PROMPT
How many lines in the data below contain the string "beside"? Answer with the number only.

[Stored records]
Content starts

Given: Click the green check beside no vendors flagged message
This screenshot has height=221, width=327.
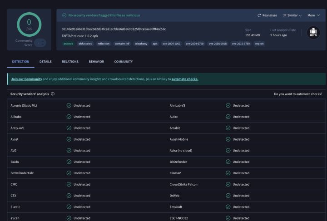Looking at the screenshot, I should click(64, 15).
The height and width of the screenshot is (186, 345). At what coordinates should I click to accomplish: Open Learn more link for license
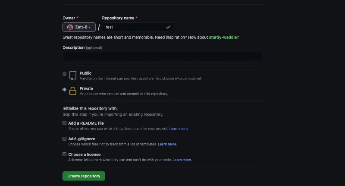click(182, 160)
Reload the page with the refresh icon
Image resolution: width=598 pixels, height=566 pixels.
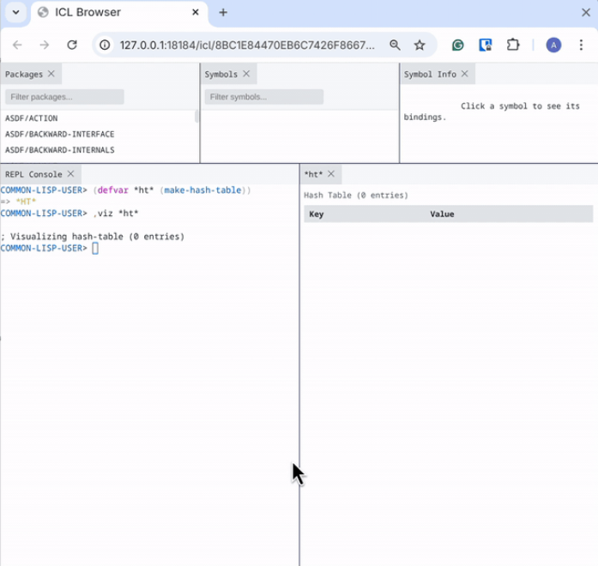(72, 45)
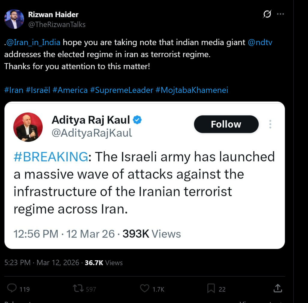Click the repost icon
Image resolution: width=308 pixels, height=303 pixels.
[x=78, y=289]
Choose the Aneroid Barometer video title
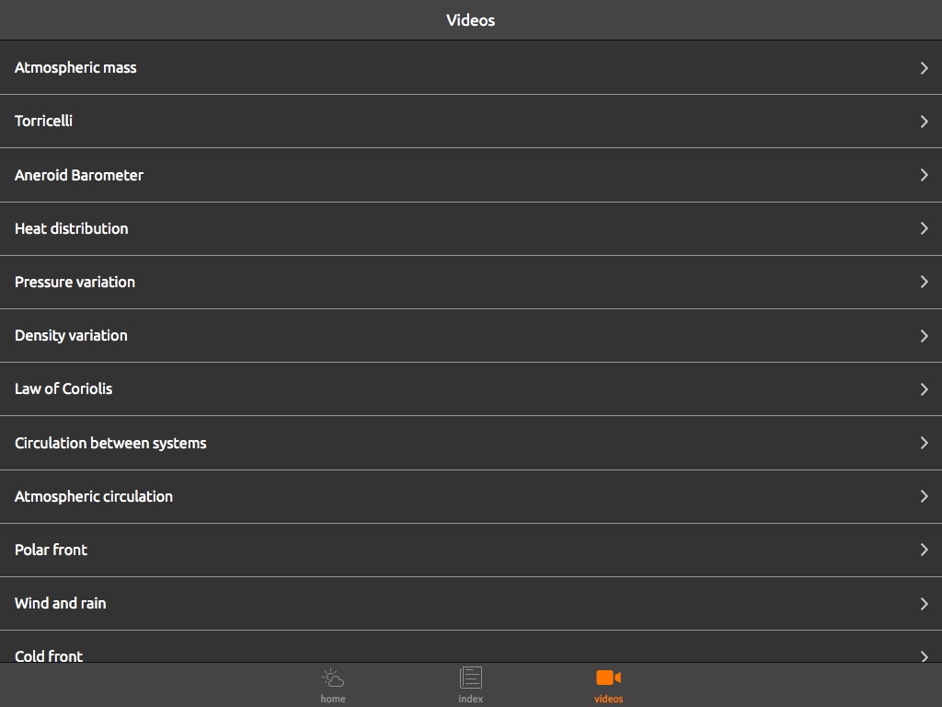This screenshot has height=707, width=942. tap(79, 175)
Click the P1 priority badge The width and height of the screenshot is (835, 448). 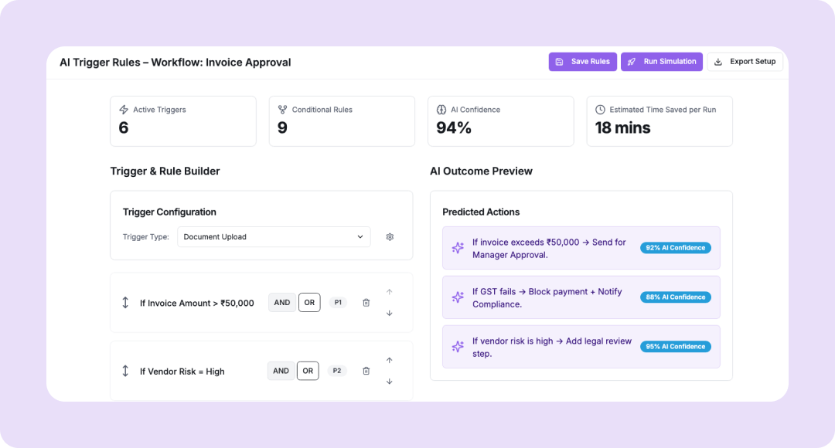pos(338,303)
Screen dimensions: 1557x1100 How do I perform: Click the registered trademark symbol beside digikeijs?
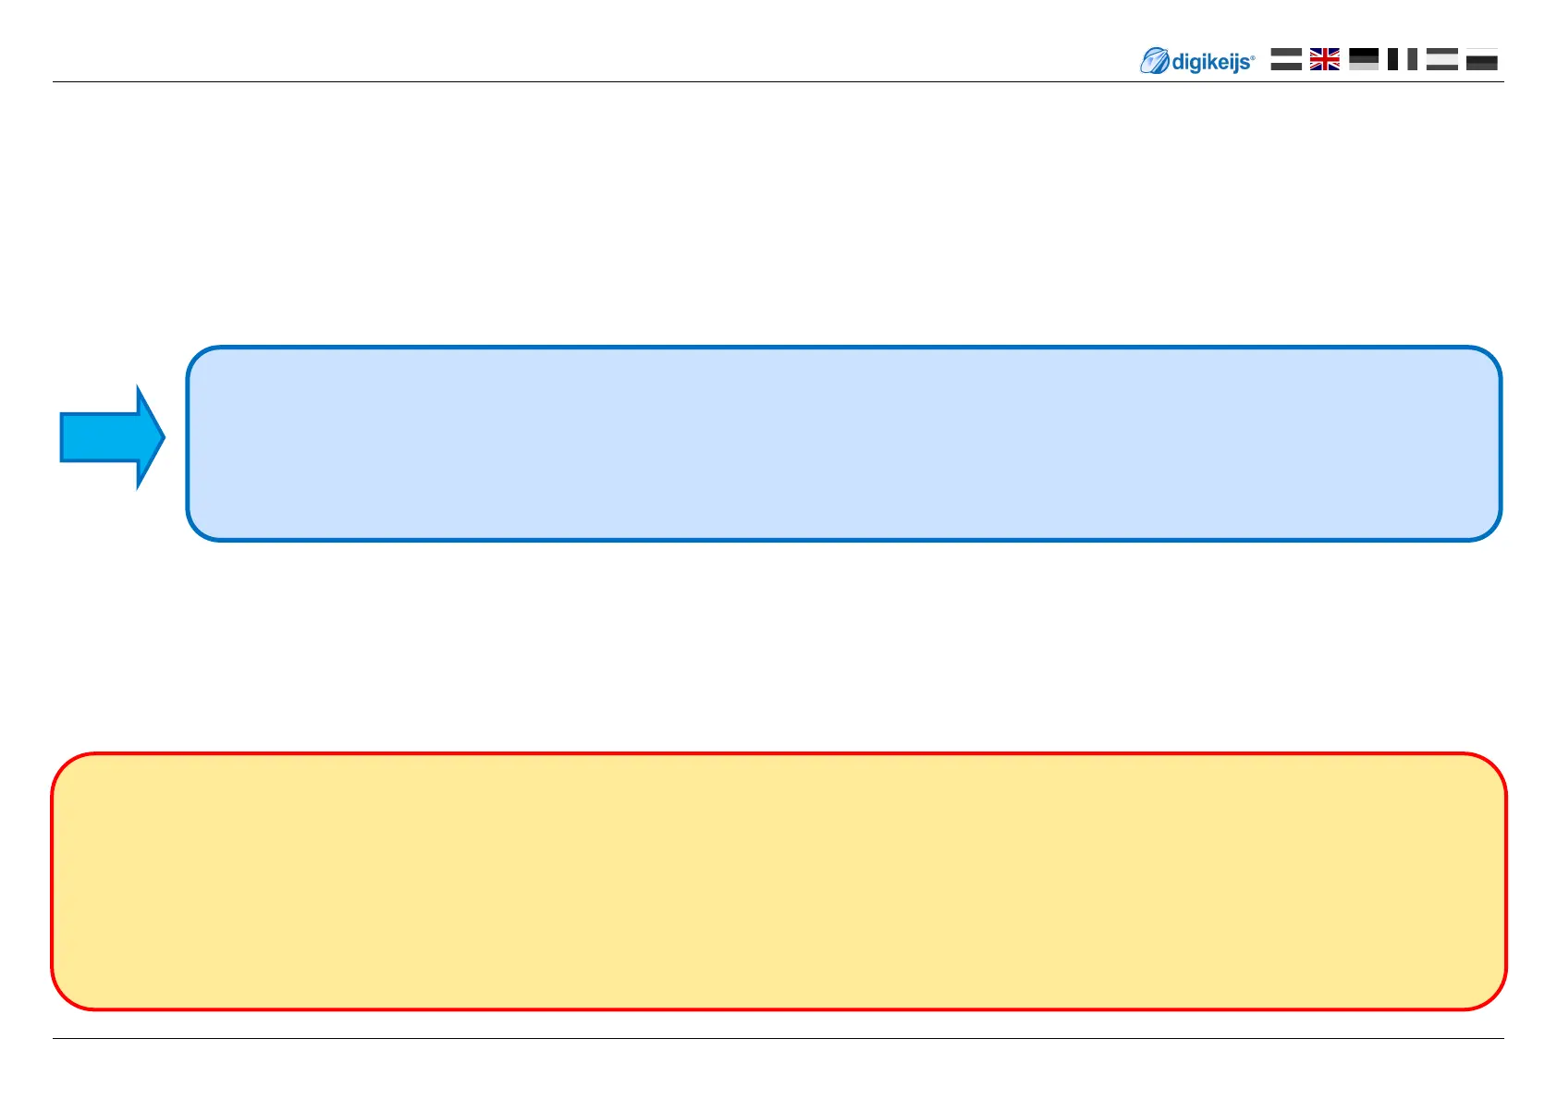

Content ends

YOUR RESPONSE
2